THINGS I HAD TO ADJUST:
- I ended up ignoring a few things that Ben wrote which didn't sit right during my individual playthrough of this module (this aren't criticisms per se, just small tips I'd have for others wanting to run the game). For example, my players were DEAD SET on negotiating with the Cloud Giant; I didn't want their foolhardy attempt at diplomacy to kill a PC outright in the first half hour of the six-hour session it ended up being, so I let them chat with him a bit. He didn't stop clanging the bell against the manor or anything afterwards, and still created danger for the PCs, but I let them be on neutral terms because they absolutely had their hearts set on talking to him. So I ignored the "Tom can't tell human-sized creatures apart" thing.
- I made the Owl Bear a bit tougher because with AC 10 and 18HP a large third level party (even with B/X rules, which I play with) can probably obliterate him pretty easily.

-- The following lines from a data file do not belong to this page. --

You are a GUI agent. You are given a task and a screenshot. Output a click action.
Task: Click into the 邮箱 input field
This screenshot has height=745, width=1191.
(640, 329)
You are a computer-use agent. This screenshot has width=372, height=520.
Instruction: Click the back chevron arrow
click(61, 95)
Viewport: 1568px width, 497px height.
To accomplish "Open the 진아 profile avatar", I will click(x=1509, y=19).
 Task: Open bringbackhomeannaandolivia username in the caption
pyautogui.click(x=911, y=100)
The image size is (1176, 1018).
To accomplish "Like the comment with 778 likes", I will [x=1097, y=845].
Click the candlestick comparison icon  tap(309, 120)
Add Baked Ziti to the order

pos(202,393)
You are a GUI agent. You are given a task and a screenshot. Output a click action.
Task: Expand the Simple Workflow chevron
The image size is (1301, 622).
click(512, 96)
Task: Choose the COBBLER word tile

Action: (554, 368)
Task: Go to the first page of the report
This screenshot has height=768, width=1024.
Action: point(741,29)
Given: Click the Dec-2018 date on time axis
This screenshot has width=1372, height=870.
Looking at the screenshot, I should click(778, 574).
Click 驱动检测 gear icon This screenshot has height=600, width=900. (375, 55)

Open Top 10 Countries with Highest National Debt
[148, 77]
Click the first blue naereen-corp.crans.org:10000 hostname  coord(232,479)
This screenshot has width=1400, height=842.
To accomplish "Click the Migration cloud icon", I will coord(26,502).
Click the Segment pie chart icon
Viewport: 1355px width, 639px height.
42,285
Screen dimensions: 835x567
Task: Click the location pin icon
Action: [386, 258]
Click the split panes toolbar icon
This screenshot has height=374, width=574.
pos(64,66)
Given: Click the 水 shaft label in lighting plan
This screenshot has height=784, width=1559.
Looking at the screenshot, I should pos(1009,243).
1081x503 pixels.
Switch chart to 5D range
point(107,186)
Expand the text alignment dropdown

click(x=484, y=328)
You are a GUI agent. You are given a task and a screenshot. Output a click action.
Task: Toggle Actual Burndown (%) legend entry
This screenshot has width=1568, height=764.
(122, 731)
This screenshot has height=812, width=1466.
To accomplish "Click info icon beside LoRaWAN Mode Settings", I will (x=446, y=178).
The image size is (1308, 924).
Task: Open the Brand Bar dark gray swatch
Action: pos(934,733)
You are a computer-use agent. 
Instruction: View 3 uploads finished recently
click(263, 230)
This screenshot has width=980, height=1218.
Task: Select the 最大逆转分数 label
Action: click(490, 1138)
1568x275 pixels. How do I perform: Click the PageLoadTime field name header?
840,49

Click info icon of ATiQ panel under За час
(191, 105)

- I added a rule where skeletons turn as 3HD when enthralled by the Death Knight so that they couldn't all just be turned automatically by the lvl 3 cleric in my party, and I had them arrive in greater numbers. It made for a fun, goofy, Jason and the Argonauts feel as my players cut through them. But I LOVE the flavor of skeletons wearing aprons and cookware for armor and wielding mops and rolling pins.
FINAL THOUGHTS:
This was a perfect weekend reunion game for two splintered groups of players whose characters had long been apart. It was an epic one-shot that will have repercussions for both groups, introduced lots of new NPCs and loot that will affect my game long term, and produced some awesome, awesome memories for everyone at the table. PLEASE BUY AND RUN THIS ADVENTURE! Your players will think you're an awesome GM, and that's what a good aventure does!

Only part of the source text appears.